__What you need to do__:
1) In the dart frog forum thread, which room serves as Candy's temporary frog room?
2) Continue the dart frog forum thread from where it stops.

__Reading passage__:
===============

Mixing is a very touchy subject. I don't know if leucs and auratus can produce offspring I do know that Ed just posted about an Auratus and Tinc mating as a way of sexing one of them but the eggs were flushed.

I know that some of the different darts can produce hybrid young so I wouldn't chance it. It's probably best to seperate them as the main concern with hybrids is having them get into the hobby.

I don't think leucs will take care of their tads after transport. From what I've read you would need to feed them but can raise them in the tank as long as there is enough semi-clean water and a way for them to crawl out when they morph.


----------



## divingne1 (Mar 21, 2008)

This is what is called my "frog room" until my husband is done with his projects. Then I get the extra room in the basement for a real frog room. This is the downstairs guest bedroom. I spent so much time painting, sanding and staining the furniture to be my pretty, all foo-foo girly room...then I became addicted to dart frogs. I haven't even put the new handles on the drawers. I threw all that into the wind and made it my temporary dart room..now it is a mess. I just started in this hobby 8 months ago. 
















Candy


----------



## kamazza (Sep 2, 2008)

Very nice Candy!

About the mixing issue, I'm not trying to breed them period [I dont feel I am experienced enough nor do I want to breed them, I just want to enjoy them  ], so wouldnt it be okay to leave them together and just dispose of their eggs?


----------



## ggazonas (May 11, 2008)

stemcellular said:


> ggazonas,
> 
> Looks great. However, I think you should definitely ditch the white shelf with the ornaments in favor of some more tanks.


Yeah, not so sure how my gf will feel about that. I have a funny feeling she would not be happy. Especially since 1) that stuff is hers and 2)when I come home with more frogs she says "What do you need those for(frogs)" or "I thought you said you weren't getting anymore frogs"


----------



## ggazonas (May 11, 2008)

===============

__Material provided__:
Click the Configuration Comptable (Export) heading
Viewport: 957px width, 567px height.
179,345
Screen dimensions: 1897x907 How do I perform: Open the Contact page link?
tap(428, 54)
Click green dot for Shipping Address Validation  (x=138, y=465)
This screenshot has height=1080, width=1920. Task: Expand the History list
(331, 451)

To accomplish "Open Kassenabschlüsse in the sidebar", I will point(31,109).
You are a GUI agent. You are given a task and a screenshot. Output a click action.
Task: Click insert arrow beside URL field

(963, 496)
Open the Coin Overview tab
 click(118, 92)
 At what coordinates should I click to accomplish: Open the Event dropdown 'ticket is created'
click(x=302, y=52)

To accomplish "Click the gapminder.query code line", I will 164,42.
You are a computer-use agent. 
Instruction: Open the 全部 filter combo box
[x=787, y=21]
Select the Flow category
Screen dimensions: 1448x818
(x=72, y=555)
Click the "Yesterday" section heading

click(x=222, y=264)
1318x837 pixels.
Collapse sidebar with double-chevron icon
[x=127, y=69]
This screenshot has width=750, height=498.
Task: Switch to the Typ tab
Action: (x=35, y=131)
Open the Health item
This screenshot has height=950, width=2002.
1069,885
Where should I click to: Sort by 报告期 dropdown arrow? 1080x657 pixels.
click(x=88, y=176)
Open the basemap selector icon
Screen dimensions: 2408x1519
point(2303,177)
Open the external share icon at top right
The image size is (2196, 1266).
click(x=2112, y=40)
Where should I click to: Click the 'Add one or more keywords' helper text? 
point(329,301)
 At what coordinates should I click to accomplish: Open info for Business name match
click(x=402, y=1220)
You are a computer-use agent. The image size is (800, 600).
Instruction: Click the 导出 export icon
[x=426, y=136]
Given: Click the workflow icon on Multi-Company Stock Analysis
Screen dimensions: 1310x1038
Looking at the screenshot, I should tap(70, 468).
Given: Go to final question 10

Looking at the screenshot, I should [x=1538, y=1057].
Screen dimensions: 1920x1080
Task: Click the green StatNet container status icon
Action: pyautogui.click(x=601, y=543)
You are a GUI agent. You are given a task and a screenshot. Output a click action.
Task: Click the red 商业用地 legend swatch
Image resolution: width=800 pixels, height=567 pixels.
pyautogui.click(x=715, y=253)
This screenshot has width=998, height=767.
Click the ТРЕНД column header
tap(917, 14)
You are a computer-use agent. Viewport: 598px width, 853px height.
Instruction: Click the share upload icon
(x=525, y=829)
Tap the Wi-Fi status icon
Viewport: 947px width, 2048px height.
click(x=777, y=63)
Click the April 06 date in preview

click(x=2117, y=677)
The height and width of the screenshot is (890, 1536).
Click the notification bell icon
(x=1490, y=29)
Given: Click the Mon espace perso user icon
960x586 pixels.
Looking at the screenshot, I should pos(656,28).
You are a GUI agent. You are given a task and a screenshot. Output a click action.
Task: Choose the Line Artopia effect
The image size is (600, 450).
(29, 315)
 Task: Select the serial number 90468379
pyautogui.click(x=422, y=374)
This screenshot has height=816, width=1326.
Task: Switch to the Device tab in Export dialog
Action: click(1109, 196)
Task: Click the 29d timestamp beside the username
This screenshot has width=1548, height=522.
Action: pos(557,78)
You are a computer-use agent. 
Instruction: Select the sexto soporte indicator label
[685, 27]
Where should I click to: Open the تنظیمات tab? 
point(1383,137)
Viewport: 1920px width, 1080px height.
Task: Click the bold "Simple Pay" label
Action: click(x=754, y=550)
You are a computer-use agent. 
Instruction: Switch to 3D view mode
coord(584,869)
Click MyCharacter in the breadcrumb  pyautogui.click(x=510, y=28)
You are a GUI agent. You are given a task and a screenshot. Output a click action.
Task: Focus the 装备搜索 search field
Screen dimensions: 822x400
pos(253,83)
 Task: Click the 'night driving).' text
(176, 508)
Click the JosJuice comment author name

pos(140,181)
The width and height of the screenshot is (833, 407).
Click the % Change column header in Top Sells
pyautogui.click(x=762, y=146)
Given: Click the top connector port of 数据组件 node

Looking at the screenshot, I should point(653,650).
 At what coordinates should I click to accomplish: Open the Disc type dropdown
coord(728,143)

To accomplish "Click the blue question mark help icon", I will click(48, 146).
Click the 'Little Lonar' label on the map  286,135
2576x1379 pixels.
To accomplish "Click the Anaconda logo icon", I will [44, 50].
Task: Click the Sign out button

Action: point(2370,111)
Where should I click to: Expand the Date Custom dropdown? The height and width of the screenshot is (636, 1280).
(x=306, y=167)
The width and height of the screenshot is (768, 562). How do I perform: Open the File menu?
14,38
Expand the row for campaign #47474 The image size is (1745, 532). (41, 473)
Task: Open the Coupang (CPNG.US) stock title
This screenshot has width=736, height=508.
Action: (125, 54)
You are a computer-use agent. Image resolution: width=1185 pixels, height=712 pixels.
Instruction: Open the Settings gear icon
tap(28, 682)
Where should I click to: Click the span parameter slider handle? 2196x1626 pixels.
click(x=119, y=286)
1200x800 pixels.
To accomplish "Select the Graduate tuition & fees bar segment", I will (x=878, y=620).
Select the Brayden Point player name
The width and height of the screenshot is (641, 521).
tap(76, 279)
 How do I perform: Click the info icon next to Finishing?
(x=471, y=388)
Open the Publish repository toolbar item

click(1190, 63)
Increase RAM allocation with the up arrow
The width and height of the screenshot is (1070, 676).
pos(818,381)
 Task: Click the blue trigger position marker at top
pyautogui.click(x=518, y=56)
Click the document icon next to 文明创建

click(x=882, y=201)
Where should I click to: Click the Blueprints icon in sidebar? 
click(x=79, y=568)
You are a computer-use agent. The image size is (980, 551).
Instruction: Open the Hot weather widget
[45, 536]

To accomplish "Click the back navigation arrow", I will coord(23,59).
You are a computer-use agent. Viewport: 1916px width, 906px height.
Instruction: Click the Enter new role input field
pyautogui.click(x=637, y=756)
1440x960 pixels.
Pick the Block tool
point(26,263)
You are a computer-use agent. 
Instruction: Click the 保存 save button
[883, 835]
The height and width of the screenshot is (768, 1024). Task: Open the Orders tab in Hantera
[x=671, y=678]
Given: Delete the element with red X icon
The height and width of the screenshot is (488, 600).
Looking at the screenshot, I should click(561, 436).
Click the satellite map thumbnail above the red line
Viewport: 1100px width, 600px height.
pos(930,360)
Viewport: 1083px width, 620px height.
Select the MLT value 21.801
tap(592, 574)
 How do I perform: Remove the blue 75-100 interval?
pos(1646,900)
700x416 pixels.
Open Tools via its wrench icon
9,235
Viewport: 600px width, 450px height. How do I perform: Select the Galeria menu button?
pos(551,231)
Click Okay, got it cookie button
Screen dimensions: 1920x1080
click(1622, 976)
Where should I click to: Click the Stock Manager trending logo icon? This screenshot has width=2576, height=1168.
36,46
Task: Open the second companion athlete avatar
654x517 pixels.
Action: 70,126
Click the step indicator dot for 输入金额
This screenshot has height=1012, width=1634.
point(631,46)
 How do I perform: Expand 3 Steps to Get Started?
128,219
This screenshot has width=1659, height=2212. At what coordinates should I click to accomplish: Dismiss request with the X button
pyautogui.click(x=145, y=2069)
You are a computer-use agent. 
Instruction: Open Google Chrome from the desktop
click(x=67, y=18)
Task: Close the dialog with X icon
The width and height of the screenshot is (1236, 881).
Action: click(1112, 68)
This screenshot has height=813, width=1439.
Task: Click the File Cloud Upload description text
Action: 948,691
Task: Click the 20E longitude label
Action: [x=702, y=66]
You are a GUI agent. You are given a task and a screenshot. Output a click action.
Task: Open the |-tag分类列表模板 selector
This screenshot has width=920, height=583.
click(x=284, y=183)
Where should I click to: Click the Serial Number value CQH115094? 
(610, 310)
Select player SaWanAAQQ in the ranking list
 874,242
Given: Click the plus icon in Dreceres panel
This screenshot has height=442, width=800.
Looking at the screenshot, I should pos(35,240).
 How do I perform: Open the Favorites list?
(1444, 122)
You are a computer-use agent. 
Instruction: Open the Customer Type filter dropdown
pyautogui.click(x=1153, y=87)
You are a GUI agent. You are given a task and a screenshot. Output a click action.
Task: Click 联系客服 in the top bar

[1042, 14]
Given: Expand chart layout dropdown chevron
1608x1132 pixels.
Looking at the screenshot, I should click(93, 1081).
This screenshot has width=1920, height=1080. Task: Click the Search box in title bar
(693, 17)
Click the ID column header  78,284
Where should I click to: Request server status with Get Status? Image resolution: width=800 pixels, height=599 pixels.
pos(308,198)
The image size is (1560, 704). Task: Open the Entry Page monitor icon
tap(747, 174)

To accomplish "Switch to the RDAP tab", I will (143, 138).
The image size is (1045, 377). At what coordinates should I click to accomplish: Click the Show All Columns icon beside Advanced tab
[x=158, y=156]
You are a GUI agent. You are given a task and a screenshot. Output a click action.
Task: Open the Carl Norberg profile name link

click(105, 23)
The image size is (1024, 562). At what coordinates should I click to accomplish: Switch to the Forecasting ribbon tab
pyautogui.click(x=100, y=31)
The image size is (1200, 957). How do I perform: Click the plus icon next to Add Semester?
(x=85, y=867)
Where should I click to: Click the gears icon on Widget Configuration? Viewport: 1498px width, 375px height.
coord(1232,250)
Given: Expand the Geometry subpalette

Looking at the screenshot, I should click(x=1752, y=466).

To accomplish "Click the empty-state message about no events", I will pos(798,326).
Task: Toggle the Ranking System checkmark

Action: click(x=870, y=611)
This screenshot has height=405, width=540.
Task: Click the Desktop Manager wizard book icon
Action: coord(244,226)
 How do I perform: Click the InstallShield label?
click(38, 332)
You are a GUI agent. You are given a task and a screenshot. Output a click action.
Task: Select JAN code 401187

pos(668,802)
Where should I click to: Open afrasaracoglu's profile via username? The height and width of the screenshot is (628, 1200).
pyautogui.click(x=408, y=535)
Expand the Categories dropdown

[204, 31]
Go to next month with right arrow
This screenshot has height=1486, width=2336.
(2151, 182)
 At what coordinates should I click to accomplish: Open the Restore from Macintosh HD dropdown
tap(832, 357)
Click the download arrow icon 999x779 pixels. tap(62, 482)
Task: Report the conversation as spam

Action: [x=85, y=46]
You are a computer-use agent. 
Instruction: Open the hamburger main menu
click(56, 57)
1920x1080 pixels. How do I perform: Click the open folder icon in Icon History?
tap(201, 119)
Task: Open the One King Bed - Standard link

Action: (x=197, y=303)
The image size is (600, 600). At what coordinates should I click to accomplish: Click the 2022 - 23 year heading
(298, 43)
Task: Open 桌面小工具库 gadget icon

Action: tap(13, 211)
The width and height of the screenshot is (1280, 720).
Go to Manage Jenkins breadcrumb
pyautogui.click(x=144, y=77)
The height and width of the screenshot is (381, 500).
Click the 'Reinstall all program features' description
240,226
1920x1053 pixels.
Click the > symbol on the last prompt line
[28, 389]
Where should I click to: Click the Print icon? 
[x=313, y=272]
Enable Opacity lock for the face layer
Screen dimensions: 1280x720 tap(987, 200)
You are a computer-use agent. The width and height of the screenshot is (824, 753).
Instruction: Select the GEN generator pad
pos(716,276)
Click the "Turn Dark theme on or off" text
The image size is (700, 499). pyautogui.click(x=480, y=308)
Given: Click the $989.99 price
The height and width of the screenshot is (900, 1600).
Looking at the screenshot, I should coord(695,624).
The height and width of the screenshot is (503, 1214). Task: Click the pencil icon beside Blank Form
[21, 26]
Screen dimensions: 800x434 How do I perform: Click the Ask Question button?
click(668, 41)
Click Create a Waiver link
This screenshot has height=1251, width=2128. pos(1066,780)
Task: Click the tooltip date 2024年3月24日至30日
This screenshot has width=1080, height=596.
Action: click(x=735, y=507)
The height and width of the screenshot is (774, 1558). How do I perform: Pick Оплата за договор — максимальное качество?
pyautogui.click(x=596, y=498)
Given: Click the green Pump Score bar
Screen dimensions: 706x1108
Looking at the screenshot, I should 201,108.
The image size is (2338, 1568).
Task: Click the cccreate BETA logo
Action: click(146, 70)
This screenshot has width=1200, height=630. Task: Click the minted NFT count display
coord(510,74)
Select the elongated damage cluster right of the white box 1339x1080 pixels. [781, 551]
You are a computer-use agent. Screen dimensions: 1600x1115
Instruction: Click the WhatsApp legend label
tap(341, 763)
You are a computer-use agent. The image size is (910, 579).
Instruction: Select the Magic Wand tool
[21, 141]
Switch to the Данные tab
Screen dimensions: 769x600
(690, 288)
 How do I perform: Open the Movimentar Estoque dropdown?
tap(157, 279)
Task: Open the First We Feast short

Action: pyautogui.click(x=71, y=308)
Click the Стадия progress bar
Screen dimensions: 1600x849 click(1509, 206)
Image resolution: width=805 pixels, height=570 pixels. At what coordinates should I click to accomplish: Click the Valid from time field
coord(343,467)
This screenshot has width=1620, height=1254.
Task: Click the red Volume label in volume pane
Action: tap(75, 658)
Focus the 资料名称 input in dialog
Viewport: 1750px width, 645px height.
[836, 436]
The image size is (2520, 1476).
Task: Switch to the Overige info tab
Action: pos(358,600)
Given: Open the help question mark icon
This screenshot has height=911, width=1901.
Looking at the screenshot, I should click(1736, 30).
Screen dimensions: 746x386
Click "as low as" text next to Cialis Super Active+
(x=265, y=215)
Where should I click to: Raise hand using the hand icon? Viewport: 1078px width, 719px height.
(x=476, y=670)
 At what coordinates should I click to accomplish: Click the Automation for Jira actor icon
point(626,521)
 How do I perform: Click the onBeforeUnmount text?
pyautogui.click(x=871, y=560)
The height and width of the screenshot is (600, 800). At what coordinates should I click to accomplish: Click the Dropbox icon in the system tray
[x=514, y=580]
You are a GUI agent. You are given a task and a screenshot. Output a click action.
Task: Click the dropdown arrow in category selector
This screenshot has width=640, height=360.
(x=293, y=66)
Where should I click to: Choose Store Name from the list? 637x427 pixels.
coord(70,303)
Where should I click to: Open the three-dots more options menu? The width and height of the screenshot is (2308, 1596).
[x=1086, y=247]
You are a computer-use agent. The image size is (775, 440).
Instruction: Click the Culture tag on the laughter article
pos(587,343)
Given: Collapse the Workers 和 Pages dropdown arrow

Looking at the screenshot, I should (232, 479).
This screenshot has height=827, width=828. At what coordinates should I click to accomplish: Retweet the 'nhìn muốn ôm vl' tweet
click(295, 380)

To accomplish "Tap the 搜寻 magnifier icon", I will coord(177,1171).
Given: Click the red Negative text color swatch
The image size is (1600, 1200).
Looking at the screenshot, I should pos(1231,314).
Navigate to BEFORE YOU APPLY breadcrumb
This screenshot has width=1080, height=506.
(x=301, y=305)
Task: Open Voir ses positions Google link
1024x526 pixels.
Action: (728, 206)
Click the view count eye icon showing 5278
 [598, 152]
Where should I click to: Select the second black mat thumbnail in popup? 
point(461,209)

===============

__Answer list__:
1) The downstairs guest bedroom.

2)
housevibe7 said:


> One thing I think you have to realize too is that many of these people like Scott and Shawn have spent years accumulating their collections. It isn't that they started the hobby last year and all of a sudden have these large collections. Think of it a bit like a car or a house. Most people would never be able to afford them if you were required to pay the amount all at once. Once you get it payed off though, especially with a house, you end up having something worth much more than the small parts you put into it. So a little here and there and before you know it, you have a lot more than a few.


However in some cases I became so addicted to the hobby that I have accumulated over 30 vivs and species in about a year. Finacially though it is taking a toll now, and the problem is slowing down. However I have had large collections of herps and fish for over 15 years so I have had the experience of keeping large quanties of animals.


----------



## ggazonas (May 11, 2008)

Scott said:


> We nuts ask... how do you keep so few.
> 
> My Frog Room
> 
> s


Very nice setup

Unfortunately I don't have a basement yet, but one day when I do hoepfully it will look soemthing like that.


----------



## heyduke (Sep 19, 2006)

kamazza said:


> Very nice Candy!
> 
> About the mixing issue, I'm not trying to breed them period [I dont feel I am experienced enough nor do I want to breed them, I just want to enjoy them  ], so wouldnt it be okay to leave them together and just dispose of their eggs?


there are other issues besides breeding and hybryds. there are also agressiveness issues where one type of frog can be "bullied" by the other and result in death due to stress and starvation. its really best just to keep them separate. its better to set up 2 smaller vivs and have less inhabitants in each than to set up one huge one and mix them. and it doesnt realy cost that much more.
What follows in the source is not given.